Maritime Forest Habitat
The maritime forests are fully terrestrial habitats, but may have minor marine influences. The island core is vegetated (Coile and Jones, 1988) by a dense deciduous-pine forest with a dense under story of palmetto, shrubs, and grasses. A palm-oak-pine forest is found in the low-standing southeastern part of the Island, again with an under story of palmetto, shrubs, and grasses. This habitat supports numerous mammals (including deer, raccoon, mice, moles, and feral hogs), birds (including passerines, storks, owls, hawks, and eagles), reptiles (alligator, skinks, snakes, and pond turtles), and many insects.

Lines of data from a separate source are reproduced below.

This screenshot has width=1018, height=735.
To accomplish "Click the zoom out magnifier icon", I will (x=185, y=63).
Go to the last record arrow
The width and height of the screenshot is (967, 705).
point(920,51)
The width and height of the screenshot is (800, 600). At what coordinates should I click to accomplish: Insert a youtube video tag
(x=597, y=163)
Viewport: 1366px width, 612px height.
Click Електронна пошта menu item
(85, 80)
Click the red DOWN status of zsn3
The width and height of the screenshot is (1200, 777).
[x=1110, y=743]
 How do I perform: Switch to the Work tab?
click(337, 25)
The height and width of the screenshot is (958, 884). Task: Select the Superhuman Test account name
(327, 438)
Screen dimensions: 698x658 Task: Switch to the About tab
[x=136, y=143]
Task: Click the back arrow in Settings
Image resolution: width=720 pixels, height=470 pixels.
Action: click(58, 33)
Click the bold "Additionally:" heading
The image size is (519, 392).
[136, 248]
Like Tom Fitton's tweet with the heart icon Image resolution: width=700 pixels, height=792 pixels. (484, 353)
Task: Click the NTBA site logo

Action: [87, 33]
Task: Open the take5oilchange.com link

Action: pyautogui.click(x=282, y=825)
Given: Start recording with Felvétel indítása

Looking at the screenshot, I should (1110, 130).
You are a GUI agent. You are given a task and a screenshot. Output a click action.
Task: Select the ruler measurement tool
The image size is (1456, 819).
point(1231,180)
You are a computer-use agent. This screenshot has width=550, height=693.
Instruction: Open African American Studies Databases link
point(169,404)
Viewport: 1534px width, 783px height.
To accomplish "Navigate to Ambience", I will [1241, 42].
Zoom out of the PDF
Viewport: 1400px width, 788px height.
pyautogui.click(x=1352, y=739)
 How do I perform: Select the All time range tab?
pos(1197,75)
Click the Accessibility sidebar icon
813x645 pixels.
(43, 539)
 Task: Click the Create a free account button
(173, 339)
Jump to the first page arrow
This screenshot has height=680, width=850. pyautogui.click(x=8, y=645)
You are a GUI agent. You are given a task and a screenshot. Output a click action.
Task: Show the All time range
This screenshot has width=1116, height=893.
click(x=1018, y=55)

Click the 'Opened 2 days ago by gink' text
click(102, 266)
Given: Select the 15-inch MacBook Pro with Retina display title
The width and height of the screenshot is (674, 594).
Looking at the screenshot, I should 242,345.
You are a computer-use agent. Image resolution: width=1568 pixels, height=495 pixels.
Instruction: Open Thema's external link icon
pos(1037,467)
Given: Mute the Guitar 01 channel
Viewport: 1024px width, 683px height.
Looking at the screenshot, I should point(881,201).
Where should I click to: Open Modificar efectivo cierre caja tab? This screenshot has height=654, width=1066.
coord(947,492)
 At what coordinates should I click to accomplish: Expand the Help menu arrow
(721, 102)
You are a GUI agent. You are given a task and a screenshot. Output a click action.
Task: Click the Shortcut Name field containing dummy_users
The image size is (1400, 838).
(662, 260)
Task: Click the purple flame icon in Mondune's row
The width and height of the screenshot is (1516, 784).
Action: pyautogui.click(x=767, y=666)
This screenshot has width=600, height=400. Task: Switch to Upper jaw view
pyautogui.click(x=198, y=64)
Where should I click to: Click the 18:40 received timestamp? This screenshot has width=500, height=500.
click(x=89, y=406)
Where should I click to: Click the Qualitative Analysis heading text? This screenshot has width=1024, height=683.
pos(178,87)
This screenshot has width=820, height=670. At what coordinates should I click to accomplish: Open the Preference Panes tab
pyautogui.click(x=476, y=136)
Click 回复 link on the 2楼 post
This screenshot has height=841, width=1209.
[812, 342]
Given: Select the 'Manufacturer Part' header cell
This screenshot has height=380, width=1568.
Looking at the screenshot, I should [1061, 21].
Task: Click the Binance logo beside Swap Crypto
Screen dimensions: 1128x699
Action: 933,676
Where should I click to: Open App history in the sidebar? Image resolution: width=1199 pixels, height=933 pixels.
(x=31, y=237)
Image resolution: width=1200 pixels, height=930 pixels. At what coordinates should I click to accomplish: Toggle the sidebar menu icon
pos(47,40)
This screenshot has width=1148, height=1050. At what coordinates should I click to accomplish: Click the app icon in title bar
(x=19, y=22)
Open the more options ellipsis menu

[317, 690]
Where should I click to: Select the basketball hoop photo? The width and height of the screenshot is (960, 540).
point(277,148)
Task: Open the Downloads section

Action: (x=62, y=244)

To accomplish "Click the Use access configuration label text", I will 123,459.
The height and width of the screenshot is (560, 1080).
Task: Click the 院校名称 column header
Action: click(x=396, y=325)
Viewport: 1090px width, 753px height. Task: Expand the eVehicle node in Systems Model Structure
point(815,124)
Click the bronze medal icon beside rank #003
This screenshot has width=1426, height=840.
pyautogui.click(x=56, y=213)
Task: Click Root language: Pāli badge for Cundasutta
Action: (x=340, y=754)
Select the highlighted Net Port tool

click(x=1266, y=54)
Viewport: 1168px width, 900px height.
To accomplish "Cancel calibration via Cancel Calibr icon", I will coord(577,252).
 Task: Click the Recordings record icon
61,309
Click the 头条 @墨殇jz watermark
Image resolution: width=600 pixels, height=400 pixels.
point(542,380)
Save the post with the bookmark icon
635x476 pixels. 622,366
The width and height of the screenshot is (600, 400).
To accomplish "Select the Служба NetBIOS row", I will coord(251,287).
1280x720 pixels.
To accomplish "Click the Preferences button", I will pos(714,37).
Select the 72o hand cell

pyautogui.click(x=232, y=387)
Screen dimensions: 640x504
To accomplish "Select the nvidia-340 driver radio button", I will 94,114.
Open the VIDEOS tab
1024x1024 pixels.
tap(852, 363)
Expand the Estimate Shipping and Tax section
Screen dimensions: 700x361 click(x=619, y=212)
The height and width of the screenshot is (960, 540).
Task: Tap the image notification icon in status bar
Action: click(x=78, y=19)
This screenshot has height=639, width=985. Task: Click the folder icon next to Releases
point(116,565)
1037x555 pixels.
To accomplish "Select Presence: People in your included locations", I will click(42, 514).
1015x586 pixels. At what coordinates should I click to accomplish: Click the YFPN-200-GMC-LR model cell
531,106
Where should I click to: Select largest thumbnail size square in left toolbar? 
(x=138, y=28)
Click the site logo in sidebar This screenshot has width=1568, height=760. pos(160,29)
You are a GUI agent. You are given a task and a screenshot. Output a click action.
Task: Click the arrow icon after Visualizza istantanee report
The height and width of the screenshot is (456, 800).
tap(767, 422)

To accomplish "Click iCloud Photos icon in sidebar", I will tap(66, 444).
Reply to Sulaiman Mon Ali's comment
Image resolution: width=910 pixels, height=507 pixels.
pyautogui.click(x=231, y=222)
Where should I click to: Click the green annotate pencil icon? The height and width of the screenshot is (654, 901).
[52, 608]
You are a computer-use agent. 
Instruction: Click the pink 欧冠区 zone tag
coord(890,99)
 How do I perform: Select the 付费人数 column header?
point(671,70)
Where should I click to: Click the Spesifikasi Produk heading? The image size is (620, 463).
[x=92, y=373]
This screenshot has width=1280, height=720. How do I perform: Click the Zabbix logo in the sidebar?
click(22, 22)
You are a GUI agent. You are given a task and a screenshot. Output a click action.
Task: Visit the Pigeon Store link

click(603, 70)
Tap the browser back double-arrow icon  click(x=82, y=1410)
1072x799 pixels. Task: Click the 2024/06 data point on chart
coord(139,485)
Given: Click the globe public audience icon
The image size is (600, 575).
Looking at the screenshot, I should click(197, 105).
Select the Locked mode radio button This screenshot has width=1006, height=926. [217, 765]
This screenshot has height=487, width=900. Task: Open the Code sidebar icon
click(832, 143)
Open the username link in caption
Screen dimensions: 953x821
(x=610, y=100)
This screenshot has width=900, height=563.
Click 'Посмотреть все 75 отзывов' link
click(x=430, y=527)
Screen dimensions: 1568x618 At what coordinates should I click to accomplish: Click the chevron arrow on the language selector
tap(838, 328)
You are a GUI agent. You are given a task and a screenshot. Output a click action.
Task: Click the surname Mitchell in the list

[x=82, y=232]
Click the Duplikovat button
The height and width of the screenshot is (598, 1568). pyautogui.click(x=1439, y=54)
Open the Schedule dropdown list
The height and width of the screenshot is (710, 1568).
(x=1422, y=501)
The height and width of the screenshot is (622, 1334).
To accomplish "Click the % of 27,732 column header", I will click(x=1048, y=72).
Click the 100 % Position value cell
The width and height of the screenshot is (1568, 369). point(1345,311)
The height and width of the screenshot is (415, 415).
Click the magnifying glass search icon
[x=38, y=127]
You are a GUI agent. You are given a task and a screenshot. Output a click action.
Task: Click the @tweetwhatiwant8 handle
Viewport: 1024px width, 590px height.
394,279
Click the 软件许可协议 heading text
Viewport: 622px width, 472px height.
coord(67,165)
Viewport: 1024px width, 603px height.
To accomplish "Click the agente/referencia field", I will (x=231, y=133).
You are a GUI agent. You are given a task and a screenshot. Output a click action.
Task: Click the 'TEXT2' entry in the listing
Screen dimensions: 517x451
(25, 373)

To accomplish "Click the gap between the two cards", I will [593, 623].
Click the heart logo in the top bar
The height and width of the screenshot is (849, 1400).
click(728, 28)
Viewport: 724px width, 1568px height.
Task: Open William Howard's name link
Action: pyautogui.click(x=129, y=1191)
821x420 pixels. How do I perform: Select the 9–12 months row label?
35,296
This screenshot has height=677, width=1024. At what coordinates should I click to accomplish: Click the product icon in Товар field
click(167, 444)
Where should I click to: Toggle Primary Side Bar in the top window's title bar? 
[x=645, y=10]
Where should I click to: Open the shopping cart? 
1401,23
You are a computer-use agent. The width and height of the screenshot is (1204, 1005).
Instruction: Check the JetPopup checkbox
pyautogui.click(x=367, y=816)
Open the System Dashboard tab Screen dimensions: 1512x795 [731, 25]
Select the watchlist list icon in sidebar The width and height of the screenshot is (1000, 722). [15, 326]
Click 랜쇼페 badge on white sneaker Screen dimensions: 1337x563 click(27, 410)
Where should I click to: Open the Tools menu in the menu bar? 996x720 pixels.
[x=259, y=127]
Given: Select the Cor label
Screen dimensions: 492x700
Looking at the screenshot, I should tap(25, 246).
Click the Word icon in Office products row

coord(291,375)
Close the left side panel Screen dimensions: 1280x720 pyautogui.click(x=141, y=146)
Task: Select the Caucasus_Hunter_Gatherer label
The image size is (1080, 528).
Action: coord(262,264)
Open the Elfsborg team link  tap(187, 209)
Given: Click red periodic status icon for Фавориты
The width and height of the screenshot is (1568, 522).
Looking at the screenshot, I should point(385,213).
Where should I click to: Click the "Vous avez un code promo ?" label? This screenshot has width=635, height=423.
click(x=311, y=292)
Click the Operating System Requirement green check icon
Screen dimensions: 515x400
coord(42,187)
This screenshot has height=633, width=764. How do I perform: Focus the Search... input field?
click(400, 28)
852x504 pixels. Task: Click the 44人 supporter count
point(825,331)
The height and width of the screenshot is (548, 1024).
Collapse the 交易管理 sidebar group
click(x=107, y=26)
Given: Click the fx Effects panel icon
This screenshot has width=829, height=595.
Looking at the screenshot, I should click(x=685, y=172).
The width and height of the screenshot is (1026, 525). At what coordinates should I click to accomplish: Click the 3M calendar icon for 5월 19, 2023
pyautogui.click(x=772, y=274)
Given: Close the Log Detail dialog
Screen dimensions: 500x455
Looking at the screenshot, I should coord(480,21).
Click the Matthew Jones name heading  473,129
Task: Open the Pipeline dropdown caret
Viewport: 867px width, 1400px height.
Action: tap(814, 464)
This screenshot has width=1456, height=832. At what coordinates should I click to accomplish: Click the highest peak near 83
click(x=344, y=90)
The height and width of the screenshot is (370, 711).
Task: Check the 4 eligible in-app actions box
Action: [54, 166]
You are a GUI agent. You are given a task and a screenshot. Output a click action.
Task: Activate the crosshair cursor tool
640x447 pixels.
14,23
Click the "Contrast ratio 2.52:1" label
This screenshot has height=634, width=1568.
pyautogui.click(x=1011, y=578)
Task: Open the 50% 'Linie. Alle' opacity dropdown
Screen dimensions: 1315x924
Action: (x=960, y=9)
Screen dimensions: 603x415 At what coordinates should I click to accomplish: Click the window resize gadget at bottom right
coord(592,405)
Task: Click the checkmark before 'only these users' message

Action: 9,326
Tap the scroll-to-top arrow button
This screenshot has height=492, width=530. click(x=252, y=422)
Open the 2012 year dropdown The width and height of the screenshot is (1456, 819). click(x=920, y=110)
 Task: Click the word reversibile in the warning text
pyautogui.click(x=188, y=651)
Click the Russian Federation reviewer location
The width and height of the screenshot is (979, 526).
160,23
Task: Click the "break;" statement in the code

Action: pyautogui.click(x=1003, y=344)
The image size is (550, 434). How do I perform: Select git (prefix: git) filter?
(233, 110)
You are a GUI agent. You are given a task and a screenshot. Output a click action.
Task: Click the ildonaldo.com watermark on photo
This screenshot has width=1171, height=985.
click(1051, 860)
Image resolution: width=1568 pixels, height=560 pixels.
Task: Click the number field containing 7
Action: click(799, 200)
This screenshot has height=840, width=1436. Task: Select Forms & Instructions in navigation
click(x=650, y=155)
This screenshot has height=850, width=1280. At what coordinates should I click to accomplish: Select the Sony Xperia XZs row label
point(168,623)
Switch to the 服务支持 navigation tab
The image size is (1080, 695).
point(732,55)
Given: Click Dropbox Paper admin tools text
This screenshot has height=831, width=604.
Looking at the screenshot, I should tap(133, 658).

Near marine water, semi terrestrial organisms may intrude into the forest, including fiddler and wharf crabs, shore birds, and insects.
The maritime forest along State Road near the North end is an oak-pine-palmetto, old-field succession.
The swales and ridges of the accretional terrains form much of the low-standing part of the Island on the northeast shoulder of St. Catherines Island.
The inter-ridge swales of the Holocene accretionary terrains host a number of ponds and their inhabitants.
The Island is an area that has been intensively cultivated for much of historical time. Many fields are present and now the site of old-field succession consisting largely of pine forest with a palmetto under story. Old field edges are marked by ancient ditches and a much greater diversity of oak-hickory-pine forest and often show bending of trees into former field areas.